Call: My number one priority traveling during a pandemic was to make sure I wasn’t making anyone uncomfortable or potentially spreading the virus. That, along with folks being rightfully concerned about keeping their businesses afloat, posed some challenges, but once I got into a groove I was blown away by people’s openness and generosity.

There are so many highlights, but here are a handful: 

  • In the Outer Banks I got one of the waves of my life after a day of swell chasing with a local oldtimer commercial fisherman who took to calling me “Climate Boy”. We didn’t have a lot in common politically, but we did share an intimate connection to the ocean through surfing and our livelihoods. I didn’t think he’d ever sign onto anything with climate in the name, but it’s those relationships that give me hope—realizing the common humanity we all share. 
  • Harvesting wild oysters from the pluff mud of South Carolina was a dream come true, and then seeing 4,000-year-old shell mounds in the same area gave me a perspective on how far back the human-shellfish relationship goes. 
  • Despite his best efforts, I somehow survived not one, but TWO rounds of Andy De Paola’s (of DePe’s Oysters in Alabama) signature G&Ts while fishing for red and black drum on one of the last remaining piers on Mobile Bay. 
  • Flounder gigging in the middle of the night with two strangers (now dear friends) in the Forgotten Coast of Florida is something I’ll never forget and hope to repeat soon. It also yielded one of the best meals of my life. 

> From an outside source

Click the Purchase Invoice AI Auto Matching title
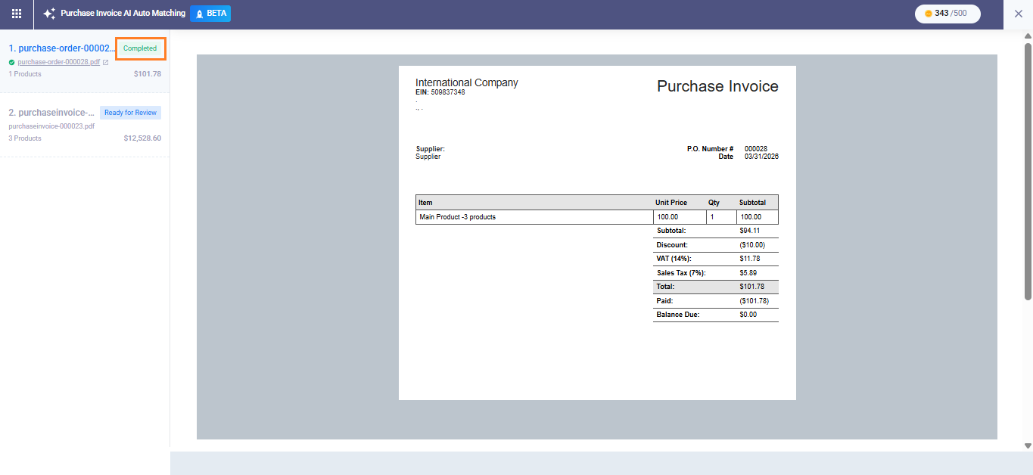This screenshot has width=1033, height=475. click(x=123, y=14)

Traveling for a year in a van with no A/C or heat gives you a pretty good sense of the various weather extremes on this continent. From waiting out a snowstorm at a rest area in Massachusetts in January to sweating through most of my wardrobe in a day and fending off gnats by the thousands in Florida. The generosity of those I had the privilege to visit on this trip is something that I won’t forget. I could not be more grateful. 

In your view, what makes the shellfish industry’s voice on climate action particularly powerful? How or why do you think this message resonates with people? What gives you hope?

I think the strength of this coalition is in its diversity. Folks from every corner of the continent— Alaska to Florida, Hawaii to Maine—and every conceivable background are living amidst unprecedented changes and making it known. What gives me hope is our common humanity. We build up so many layers of garbage—identity, expectations—around us, but when we strip some of that away, we can all connect on a deeply significant level. When this happens, we realize that we have far more in common than not. 

People who are brave give me hope. People who care give me hope. Every member of this coalition is included in that. 

Shellfish give me hope. They are resilient little creatures—as long as we give them the chance to be.

Shellfish have unique potential to create common ground between people that aren’t “supposed” to get along in this political climate. Shellfish check all the boxes—jobs, culture, ecological services—so the message can be adapted for a pretty wide audience depending upon what a particular group values most. Shellfish are also an indicator of how in balance we are (or not) with the planet. The idea of shellfish as the barometer for how well we balance human and planetary needs is both a reminder of our impact and —hopefully—an impetus for taking care of them. Because if we take care of them, they will take care of us.